In my first months working at Al Jazeera, and then at NBC News, I informally polled my male colleagues about their domestic responsibilities, looking for someone who could tell me how to be both a news professional and a father and partner. The straight, married men, with only a handful of exceptions, either had a traditionally unequal arrangement, in which their wife more or less did everything, or were divorced or about to be. A few new fathers were hoping to improve on that record, but the field of possible mentors around this stuff was thin.
The female colleagues I approached, however, somehow seemed to carry the bulk of domestic responsibilities even while acting as a correspondent, a field producer, an anchor. One colleague grilled a doctor about her kid’s upcoming appointment by phone as we drove through a wildfire. Another Fedexed frozen breast milk home from our shoot location. I found their ability to juggle it all absolutely astounding. But asking them to explain how they did it usually resulted in shrugs, or tears, or both.
My own marriage eventually reached the edge as well. My daughters were ten and seven, my wife was working full time, I was constantly traveling, and I remember one evening like so many in which she said to me, turning from her laptop, her eyes welling with exhaustion, “I need help.”
“What kind of help?” I asked, my pulse racing, eager to plug whatever holes she’d found in our battered boat.
“I don’t know,” she said slowly, her voice full of stones. “But this is important. I need you to hear me. I need help.”

I don’t remember how I went on to find Fair Play, the book and card game by Eve Rodsky — like so much of that time my memory of it is a blur — but I remember thinking that if I didn’t bring some sort of solution to the table, we were going to go under.
Here’s how I describe Fair Play to the many, many couples I’ve felt compelled to share it with. Rodsky has put together a deck of 100 cards, each of them representing a category of either household or personal responsibility, from logistics like “Weeknight Dinners” or “Home Insurance and Mortgage” to parenting roles like “Difficult Topics” or “Gifts for Others”. Thirty of these are considered “Grinds,” which carry a heavier daily weight, and together they comprise a remarkably complete portrait of the visible and invisible burdens of running a household.
The couple sits and negotiates between them a “minimum standard of care” that applies to each card. (Is the standard for “Laundry” that the towels are scented and folded in thirds and arranged by color? Or is it just that everyone in the house has at least one clean towel available to them?) Then the couple divides the cards between them.
The goal is not, Rodsky points out, to achieve perfect 50-50 mathematical balance. The goal is to achieve psychological balance, such that the cognitive load of the work feels equal. Not every task is of equal weight, and no two people feel the same amount of weight carrying the same task. My wife despises doing the dishes, a task I don’t love but don’t mind. I find it psychologically unaffordable to open and sort the mail, which costs my wife next to nothing.

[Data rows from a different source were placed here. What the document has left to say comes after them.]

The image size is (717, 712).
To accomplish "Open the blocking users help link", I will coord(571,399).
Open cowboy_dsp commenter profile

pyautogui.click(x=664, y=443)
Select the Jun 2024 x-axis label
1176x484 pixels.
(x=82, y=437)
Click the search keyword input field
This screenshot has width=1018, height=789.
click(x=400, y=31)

To hold a card means you are entirely responsible for the concept, planning, and execution of that task. You must hold that responsibility fully, such that no one else has to remind or coach you. In exchange you are also free to meet the minimum standard of care however you wish, without being managed in the process. (As we say it in my house, no back-seat parenting/cleaning/folding.) You may ask for help if you get stuck, but doing so is a pretty egregious violation, reserved for emergencies, so don’t do it. Hold the card. The card is yours.
The rules are in some cases philosophical. For instance: all time is equal. The partner who makes more money than the other doesn’t get to eschew the system. My higher-paying job does not mean my time off is more valuable than my wife’s time off, a nod to the systemic gender pay gap that has remained more or less consistent for the last 20 years.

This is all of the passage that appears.